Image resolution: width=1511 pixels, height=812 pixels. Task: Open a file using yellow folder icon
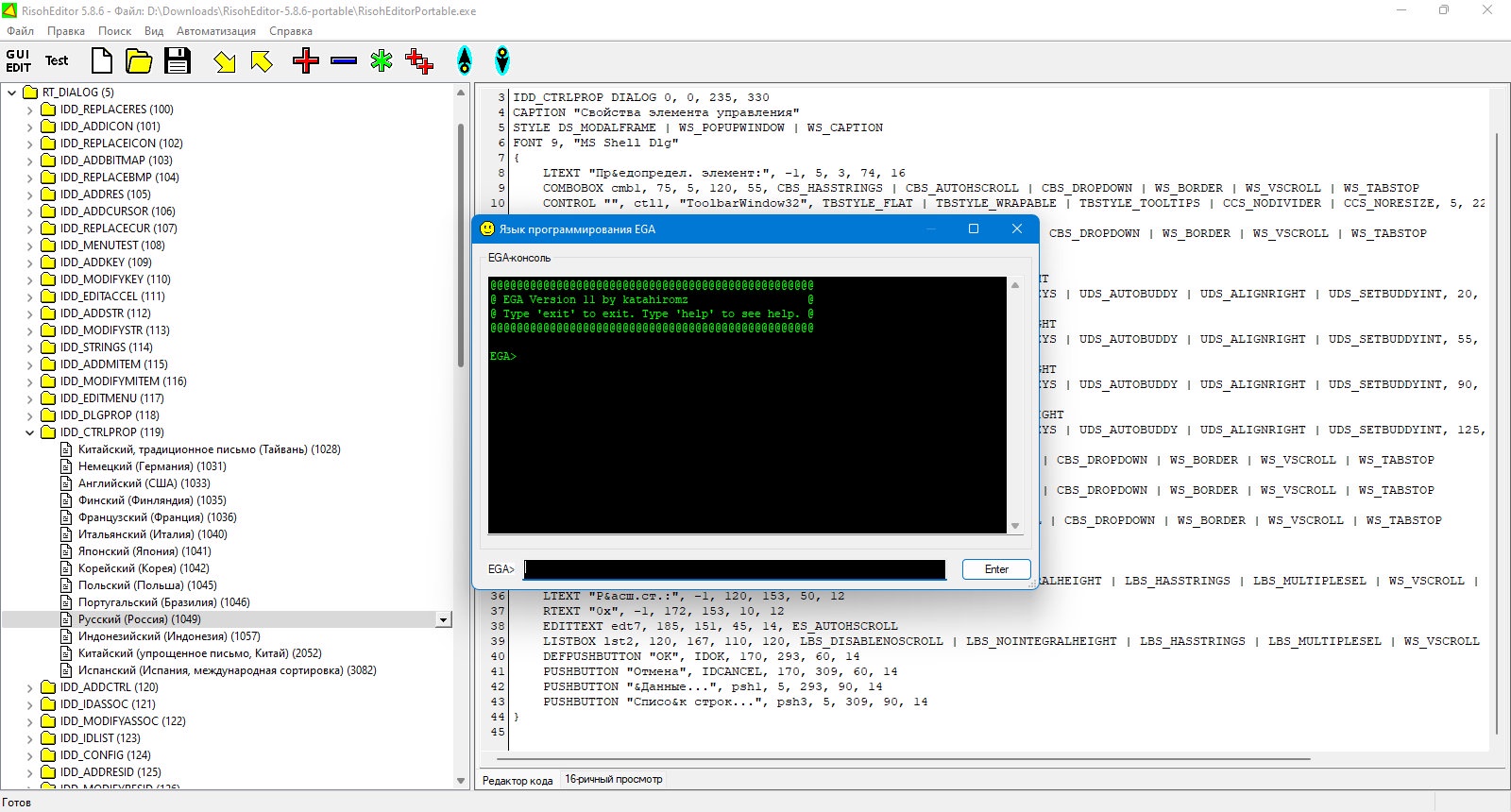[139, 61]
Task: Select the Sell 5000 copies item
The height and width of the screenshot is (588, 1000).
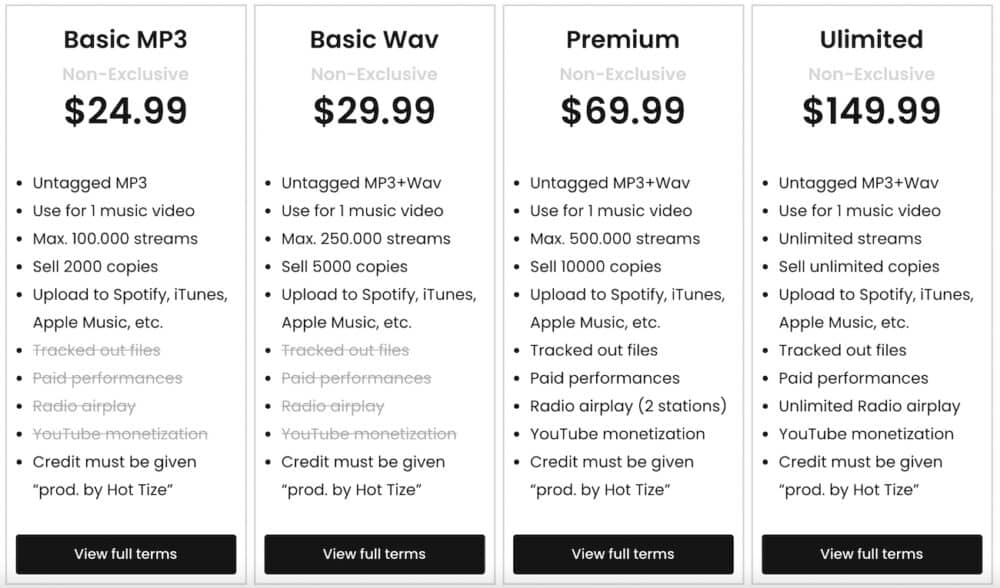Action: tap(344, 267)
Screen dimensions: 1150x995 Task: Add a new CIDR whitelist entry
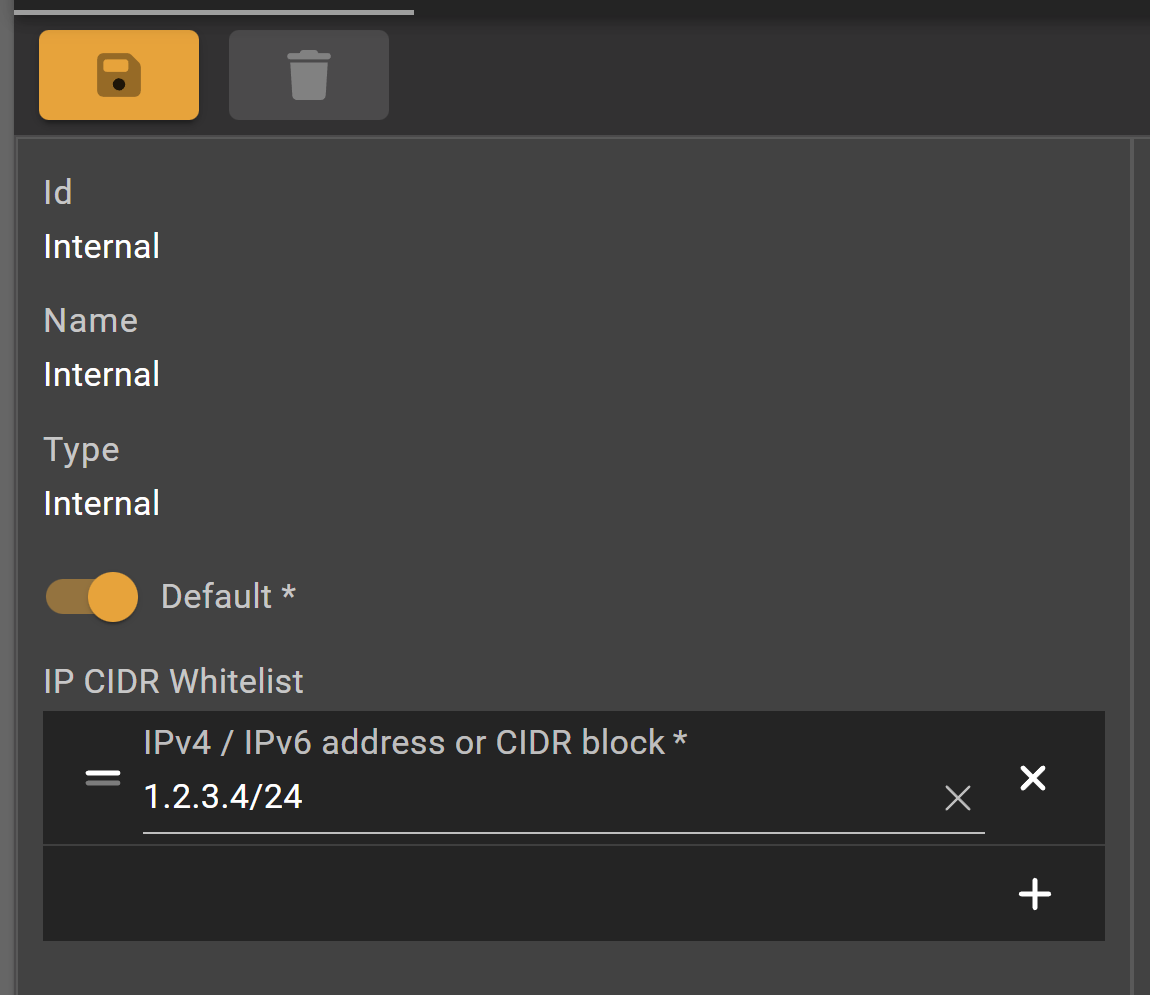click(1034, 894)
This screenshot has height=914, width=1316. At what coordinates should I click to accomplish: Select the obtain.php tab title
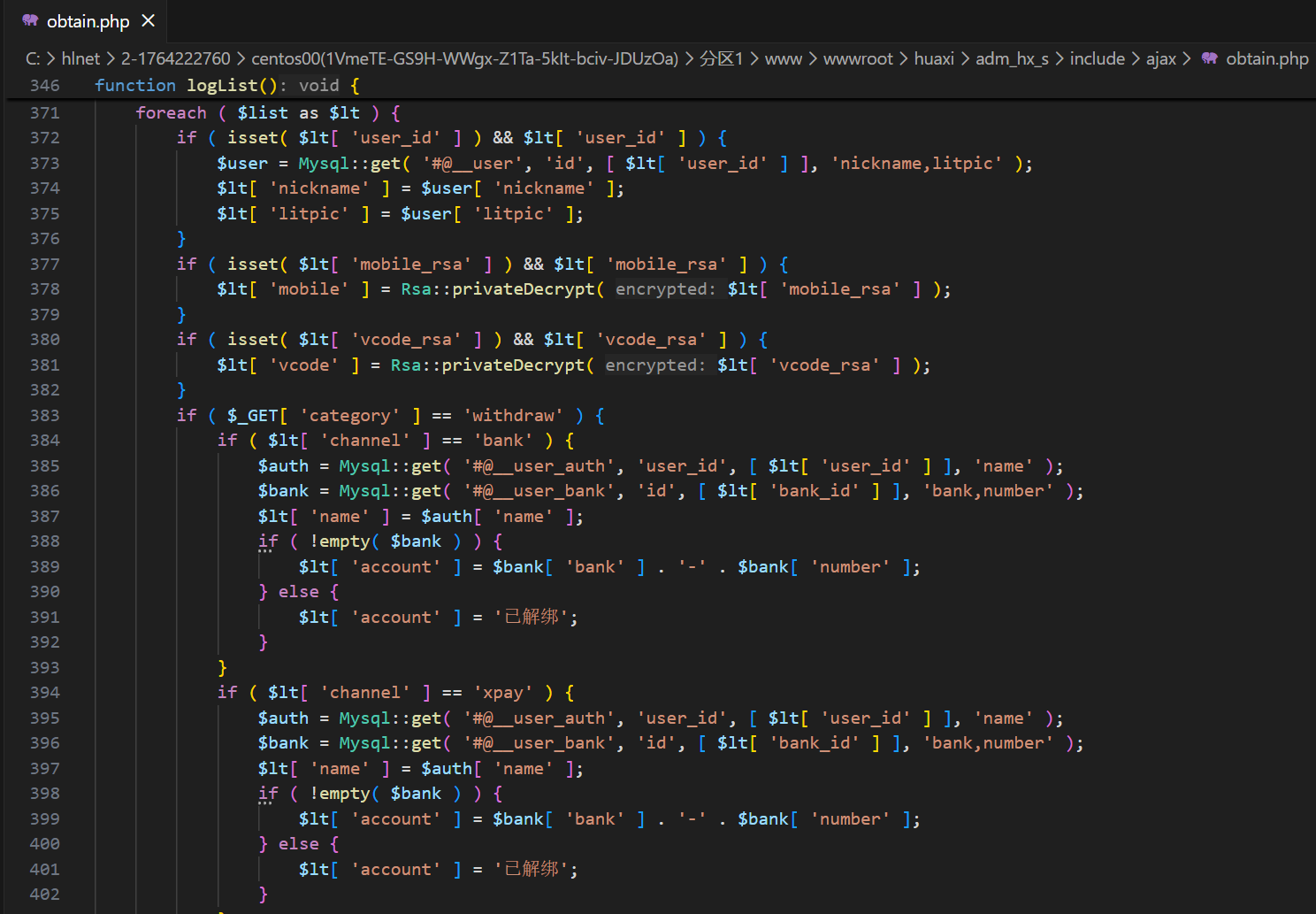click(x=88, y=21)
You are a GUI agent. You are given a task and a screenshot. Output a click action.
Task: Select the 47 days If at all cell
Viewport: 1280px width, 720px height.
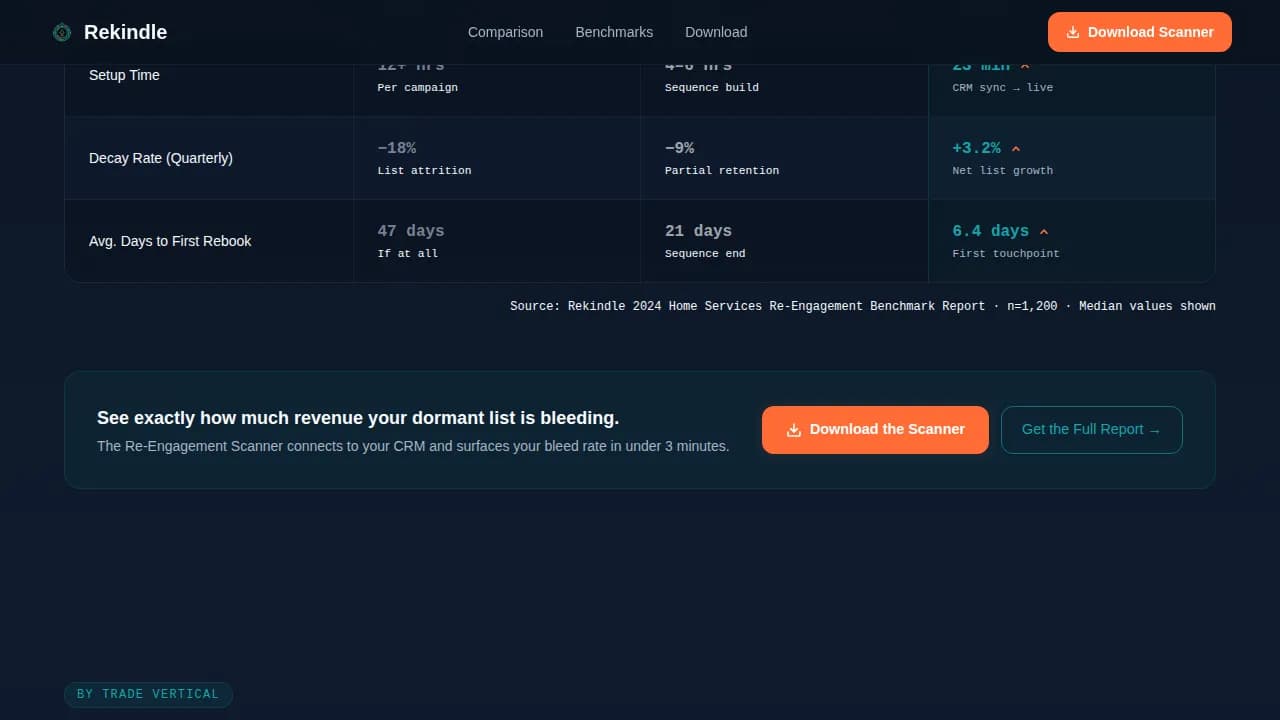click(497, 241)
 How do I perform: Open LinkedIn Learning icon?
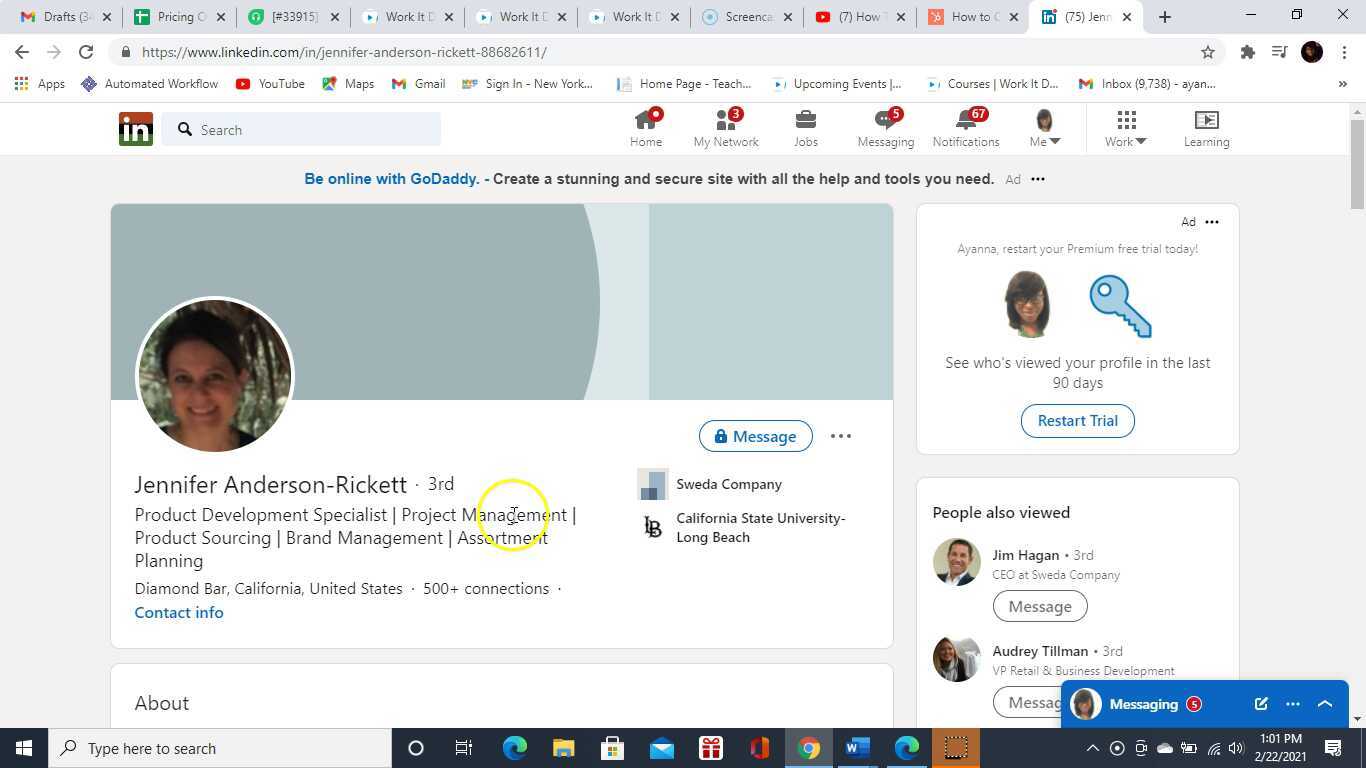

--- --- ---

▸ WORK TO BE COMPLETED
All that should appear in the response is the run of lines from the one with "This screenshot has" through the final line of the records, restated exactly, with pictures omitted.

▸ EXPECTED ANSWER
This screenshot has height=914, width=1316. At what coordinates should I click to accomplish: Select the obtain.php tab title
click(x=88, y=21)
You are a GUI agent. You are given a task and a screenshot. Output a click action.
Task: Select the 47 days If at all cell
Viewport: 1280px width, 720px height.
click(497, 241)
 How do I perform: Open LinkedIn Learning icon?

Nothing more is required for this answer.